**EXERCISE AIM**
For this exercise, reproduce the entries below exactly, but only from the line containing "Instruction: Click the Extensions view icon" through the line containing "Given: Click the arrow bullet before 新疆发改委", both included.

Dataset entries:
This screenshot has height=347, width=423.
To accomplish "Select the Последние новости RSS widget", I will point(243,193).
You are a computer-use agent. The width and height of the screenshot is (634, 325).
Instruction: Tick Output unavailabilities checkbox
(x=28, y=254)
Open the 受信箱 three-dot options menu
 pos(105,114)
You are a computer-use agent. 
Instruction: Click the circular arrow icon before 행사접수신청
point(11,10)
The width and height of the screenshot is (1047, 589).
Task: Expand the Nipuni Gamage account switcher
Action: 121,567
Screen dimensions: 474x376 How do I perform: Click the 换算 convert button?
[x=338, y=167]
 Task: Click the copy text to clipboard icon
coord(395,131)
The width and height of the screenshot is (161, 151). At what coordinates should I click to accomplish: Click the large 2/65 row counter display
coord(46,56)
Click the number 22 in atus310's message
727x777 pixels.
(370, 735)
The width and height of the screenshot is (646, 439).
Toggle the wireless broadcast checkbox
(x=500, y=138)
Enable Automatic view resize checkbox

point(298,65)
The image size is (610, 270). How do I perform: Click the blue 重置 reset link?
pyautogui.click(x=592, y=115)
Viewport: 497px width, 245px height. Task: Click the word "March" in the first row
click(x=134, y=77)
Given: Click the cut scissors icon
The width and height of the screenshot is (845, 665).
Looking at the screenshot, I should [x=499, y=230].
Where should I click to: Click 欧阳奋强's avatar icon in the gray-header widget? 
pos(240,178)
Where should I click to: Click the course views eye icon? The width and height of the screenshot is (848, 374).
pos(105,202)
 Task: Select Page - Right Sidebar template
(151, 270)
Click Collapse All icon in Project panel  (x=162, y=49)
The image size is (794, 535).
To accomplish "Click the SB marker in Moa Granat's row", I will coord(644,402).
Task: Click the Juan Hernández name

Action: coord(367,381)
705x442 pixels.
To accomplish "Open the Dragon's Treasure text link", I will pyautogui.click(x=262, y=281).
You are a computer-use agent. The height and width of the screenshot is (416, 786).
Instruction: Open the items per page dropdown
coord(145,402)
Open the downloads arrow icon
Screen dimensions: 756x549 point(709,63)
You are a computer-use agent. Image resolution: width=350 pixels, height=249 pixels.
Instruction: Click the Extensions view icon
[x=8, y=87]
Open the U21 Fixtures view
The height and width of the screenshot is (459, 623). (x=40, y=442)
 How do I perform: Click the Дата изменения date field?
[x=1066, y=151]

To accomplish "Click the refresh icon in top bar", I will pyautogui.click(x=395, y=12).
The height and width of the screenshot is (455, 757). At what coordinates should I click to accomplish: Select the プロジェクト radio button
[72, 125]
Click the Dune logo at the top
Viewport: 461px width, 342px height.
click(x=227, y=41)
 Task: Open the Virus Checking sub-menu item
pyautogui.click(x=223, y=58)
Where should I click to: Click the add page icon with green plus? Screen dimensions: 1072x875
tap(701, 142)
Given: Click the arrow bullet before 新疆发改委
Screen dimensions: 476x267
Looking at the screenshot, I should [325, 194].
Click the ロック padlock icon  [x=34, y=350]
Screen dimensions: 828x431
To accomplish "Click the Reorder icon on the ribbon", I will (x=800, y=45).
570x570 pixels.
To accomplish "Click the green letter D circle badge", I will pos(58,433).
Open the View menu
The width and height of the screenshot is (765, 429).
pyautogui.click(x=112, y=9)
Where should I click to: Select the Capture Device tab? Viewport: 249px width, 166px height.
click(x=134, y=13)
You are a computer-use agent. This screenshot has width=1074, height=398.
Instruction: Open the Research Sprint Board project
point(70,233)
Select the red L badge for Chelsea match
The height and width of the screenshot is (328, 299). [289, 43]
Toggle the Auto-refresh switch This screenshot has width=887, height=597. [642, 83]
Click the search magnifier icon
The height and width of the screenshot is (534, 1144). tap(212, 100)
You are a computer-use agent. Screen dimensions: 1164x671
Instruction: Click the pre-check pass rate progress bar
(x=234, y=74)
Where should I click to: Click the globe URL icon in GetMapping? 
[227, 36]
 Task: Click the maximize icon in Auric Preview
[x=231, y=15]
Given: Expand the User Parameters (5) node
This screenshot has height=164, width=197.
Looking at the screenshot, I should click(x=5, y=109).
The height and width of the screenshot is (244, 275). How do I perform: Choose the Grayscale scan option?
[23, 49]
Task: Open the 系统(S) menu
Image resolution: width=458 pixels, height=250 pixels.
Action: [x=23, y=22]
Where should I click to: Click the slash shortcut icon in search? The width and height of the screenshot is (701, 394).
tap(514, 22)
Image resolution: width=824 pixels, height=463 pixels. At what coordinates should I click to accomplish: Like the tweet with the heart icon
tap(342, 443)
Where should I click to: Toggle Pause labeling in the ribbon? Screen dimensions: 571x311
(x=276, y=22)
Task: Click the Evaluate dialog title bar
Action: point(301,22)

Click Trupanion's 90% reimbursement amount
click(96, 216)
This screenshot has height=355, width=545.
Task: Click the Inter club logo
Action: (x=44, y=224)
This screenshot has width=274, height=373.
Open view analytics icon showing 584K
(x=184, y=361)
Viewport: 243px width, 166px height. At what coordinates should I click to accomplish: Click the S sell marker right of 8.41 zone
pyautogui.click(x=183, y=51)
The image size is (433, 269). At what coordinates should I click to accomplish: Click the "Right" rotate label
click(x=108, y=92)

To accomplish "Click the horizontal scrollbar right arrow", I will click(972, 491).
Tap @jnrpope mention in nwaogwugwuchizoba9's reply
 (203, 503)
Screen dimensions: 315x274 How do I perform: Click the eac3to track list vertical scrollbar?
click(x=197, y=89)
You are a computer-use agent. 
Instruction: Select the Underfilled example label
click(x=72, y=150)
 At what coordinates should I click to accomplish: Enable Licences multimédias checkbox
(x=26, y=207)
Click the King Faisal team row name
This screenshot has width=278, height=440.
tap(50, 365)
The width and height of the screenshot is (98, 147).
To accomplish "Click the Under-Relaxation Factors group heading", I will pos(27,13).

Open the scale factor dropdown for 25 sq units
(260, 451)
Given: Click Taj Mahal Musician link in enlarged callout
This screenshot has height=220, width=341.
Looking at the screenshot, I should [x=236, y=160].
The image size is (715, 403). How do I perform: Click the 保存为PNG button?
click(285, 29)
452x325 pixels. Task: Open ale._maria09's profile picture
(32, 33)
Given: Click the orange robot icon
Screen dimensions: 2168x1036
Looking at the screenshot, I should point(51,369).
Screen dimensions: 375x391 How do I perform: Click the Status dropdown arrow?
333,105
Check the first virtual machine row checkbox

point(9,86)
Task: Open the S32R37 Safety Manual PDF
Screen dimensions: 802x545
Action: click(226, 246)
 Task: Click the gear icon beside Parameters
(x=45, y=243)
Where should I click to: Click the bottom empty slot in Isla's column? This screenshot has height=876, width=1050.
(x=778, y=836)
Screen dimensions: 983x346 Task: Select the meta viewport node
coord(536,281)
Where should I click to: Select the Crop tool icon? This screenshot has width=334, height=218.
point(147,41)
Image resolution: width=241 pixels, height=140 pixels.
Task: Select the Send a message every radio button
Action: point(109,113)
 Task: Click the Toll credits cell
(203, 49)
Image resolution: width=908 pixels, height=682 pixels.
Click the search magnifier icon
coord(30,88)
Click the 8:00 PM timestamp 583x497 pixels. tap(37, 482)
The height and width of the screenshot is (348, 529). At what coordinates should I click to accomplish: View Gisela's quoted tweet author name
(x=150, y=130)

**YOUR RESPONSE**
Instruction: Click the Extensions view icon
[x=8, y=87]
Open the U21 Fixtures view
The height and width of the screenshot is (459, 623). (x=40, y=442)
 How do I perform: Click the Дата изменения date field?
[x=1066, y=151]

To accomplish "Click the refresh icon in top bar", I will pyautogui.click(x=395, y=12).
The height and width of the screenshot is (455, 757). At what coordinates should I click to accomplish: Select the プロジェクト radio button
[72, 125]
Click the Dune logo at the top
Viewport: 461px width, 342px height.
click(x=227, y=41)
 Task: Open the Virus Checking sub-menu item
pyautogui.click(x=223, y=58)
Where should I click to: Click the add page icon with green plus? Screen dimensions: 1072x875
tap(701, 142)
Given: Click the arrow bullet before 新疆发改委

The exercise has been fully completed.